Однако более плодотворным представляется понимание российской ситуации после 2012 года не как прямого отказа от правды и доказательств, а как принятие аллегорического понимания (или подхода) к правде, при котором событие описывается и изображается таким образом, чтобы раскрыть скрытый и высший смысл. Любой взгляд на отечественные российские СМИ или политиков как на полностью отвергающих всю концепцию правды имеет лишь ограниченную ценность, особенно в применении к эпохе после 2012 года. После возвращения Путина на президентский пост он, его СМИ и коллеги скорее используют понятия исторической правды и культурного сознания для выполнения функции правды - даже если не для того, чтобы говорить правду.

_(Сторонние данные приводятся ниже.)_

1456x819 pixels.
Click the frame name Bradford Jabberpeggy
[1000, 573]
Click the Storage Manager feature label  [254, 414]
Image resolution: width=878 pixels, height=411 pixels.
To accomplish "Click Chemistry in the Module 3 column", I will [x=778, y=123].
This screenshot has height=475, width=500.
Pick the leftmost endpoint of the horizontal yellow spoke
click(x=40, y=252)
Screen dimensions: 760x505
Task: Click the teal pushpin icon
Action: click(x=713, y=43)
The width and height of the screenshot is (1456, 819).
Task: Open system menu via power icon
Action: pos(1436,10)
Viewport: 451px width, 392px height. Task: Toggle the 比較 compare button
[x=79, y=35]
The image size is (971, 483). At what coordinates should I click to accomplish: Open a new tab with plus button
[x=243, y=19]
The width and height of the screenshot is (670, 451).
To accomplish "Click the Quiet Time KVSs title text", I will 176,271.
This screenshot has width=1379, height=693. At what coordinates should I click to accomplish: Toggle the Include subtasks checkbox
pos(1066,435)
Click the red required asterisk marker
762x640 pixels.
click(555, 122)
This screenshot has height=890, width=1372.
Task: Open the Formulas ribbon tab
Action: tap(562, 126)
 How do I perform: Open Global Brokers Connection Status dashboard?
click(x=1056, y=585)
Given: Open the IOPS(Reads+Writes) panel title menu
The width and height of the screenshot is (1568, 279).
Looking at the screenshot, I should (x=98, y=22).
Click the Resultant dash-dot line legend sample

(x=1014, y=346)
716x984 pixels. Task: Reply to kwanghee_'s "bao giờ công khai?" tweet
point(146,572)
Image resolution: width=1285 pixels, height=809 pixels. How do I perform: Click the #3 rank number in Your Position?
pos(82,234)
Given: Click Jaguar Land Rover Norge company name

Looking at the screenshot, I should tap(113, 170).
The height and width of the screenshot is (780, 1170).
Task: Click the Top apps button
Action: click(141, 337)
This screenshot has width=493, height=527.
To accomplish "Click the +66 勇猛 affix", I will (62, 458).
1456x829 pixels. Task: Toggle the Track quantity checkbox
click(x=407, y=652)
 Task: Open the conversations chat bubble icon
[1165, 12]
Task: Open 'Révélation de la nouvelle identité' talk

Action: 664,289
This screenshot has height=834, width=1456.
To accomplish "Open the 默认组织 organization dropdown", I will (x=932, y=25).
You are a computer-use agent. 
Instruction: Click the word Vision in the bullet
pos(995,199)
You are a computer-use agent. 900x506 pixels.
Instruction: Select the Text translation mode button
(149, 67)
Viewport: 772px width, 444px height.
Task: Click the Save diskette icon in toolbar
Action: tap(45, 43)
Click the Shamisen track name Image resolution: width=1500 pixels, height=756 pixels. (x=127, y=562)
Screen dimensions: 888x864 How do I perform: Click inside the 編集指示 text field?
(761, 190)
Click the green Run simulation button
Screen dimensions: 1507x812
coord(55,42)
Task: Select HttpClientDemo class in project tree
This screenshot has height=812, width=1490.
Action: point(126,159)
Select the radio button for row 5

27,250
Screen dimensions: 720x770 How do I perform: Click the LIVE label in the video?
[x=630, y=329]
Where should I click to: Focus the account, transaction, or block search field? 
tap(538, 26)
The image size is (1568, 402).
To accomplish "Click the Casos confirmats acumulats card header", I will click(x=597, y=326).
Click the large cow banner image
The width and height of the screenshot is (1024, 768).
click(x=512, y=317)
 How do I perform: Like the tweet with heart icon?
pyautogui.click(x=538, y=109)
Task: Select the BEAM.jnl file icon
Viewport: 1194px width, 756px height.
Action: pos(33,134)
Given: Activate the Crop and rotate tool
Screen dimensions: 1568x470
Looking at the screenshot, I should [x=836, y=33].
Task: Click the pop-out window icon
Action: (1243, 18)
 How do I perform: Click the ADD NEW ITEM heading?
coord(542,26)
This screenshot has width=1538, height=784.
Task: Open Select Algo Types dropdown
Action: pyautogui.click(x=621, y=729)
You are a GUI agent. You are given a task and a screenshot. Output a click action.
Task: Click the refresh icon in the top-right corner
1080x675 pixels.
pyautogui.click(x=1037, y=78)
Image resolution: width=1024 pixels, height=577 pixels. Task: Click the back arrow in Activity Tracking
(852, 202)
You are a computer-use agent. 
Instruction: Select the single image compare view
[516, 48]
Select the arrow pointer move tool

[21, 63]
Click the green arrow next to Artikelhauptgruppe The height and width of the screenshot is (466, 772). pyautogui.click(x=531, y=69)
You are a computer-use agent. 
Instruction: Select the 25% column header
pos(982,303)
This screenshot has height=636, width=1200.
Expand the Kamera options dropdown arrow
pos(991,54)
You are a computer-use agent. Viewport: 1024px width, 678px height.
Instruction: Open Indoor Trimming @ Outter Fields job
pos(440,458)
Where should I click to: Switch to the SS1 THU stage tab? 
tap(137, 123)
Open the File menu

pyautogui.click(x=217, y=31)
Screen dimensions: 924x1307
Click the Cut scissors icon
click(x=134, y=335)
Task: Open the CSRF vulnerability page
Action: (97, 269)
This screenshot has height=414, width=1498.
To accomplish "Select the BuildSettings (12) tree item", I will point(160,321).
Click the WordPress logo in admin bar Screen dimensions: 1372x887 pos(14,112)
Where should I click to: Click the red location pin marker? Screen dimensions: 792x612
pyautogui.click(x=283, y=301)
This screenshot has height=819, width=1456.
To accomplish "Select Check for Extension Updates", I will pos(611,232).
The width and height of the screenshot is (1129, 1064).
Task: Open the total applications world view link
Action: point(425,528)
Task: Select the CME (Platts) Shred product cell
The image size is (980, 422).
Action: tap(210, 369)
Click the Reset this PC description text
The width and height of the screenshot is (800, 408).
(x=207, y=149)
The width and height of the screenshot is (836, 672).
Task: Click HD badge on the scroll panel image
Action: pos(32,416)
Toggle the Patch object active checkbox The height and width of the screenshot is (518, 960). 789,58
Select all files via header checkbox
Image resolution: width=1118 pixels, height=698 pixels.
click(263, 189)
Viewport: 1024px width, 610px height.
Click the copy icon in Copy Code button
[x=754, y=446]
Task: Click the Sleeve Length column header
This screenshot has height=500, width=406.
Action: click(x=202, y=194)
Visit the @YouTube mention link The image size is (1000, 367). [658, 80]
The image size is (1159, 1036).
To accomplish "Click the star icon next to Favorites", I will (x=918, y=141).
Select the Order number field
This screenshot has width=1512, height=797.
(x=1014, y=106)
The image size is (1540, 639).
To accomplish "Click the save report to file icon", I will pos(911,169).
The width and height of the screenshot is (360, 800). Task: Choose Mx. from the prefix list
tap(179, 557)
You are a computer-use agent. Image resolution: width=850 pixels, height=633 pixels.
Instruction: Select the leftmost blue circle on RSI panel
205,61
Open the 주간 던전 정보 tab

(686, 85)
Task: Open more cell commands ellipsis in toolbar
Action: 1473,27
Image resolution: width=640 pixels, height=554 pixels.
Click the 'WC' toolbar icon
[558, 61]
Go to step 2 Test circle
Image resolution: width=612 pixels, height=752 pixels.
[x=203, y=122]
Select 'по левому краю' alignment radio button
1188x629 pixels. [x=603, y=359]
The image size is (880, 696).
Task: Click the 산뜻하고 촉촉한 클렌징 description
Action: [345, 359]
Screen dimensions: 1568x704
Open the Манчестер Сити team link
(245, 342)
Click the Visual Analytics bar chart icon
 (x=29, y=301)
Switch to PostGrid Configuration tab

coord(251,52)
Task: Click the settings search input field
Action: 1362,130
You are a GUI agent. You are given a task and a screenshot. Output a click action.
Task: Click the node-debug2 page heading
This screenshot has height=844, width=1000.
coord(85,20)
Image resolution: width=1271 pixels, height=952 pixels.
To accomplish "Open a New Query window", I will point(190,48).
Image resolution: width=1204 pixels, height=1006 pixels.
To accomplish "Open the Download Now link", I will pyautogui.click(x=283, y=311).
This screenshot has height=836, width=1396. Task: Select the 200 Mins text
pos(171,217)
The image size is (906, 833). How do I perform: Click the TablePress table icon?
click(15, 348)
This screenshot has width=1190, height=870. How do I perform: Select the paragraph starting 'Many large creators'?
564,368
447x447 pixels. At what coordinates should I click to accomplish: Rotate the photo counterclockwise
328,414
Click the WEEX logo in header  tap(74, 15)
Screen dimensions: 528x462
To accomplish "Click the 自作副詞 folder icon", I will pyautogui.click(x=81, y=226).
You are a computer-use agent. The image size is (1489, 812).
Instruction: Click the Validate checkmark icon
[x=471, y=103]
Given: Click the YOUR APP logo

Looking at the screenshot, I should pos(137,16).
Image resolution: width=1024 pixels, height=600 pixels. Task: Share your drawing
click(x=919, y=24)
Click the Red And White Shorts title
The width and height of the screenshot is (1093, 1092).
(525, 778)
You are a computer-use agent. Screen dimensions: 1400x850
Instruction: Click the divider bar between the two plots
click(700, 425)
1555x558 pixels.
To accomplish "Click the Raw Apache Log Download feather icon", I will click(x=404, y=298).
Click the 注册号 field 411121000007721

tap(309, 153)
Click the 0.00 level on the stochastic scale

Чтобы понять, что это означает на практике, необходимо рассмотреть язык, на котором обсуждается (довольно абстрактное) понятие правды. В русском языке есть два слова, обозначающих истину: истина и правда. В то время как истина имеет коннотации существенной религиозной или духовной истины, правда имеет "коннотации справедливости и "правильности", по крайней мере, в той же степени, что и истина" (Lovell 2018). Концептуализация истины, обсуждаемая в связи с "исторической правдой" или " историей как правдой", переводится как pravda. Корни этого слова в словах "справедливость" и "праведность" указывают на моральный, а не юридический порядок, сформированный западными технократическими силами. Здесь важен и исторический контекст: советское наследие идеологического мышления с его пониманием мира с помощью рассуждений, основанных не на фактах, а на идеологии или аксиоматических предпосылках, возможно, также способствовало тому, что нынешние власти и СМИ стали рассматривать ложь и полуправду как разновидности "аллегорической" правды. Если существует традиция подчиняться или, по крайней мере, открыто не высмеивать и не оспаривать авторитетные интерпретации, которые прямо противоречат объективным фактам и реальности, это облегчает принятие таких моделей дискурса, когда они появляются вновь.
Однако не стоит возлагать вину на коммунистическое прошлое России, поскольку в некоторых отношениях нынешний аллегорический подход Кремля можно рассматривать как отход от советской эпохи, когда власти тратили значительную энергию на то, чтобы "доказательства" соответствовали их истории. Если мы вернемся к легенде о "двадцати восьми панфиловцах" , рассмотренной ранее, то изучение того, как советские власти реагировали на попытки демифологизировать эту историю, обнаруживает интересные контрасты с подходом нынешних российских властей. Как уже говорилось в главе 5, советские власти подавляли доклады, такие как доклад Афанасьева, в котором делался вывод о том, что легенда является чистой фантазией, а сам Леонид Брежнев выступал с заявлениями о дискредитации доклада и сопутствующих слухов. Такие усилия, очевидно, были бы более эффективными в условиях жесткого ограничения информационного пространства СССР, но они также отражали стремление к тому, чтобы объективная истина совпадала с тем, что правительство хотело выдать за правду.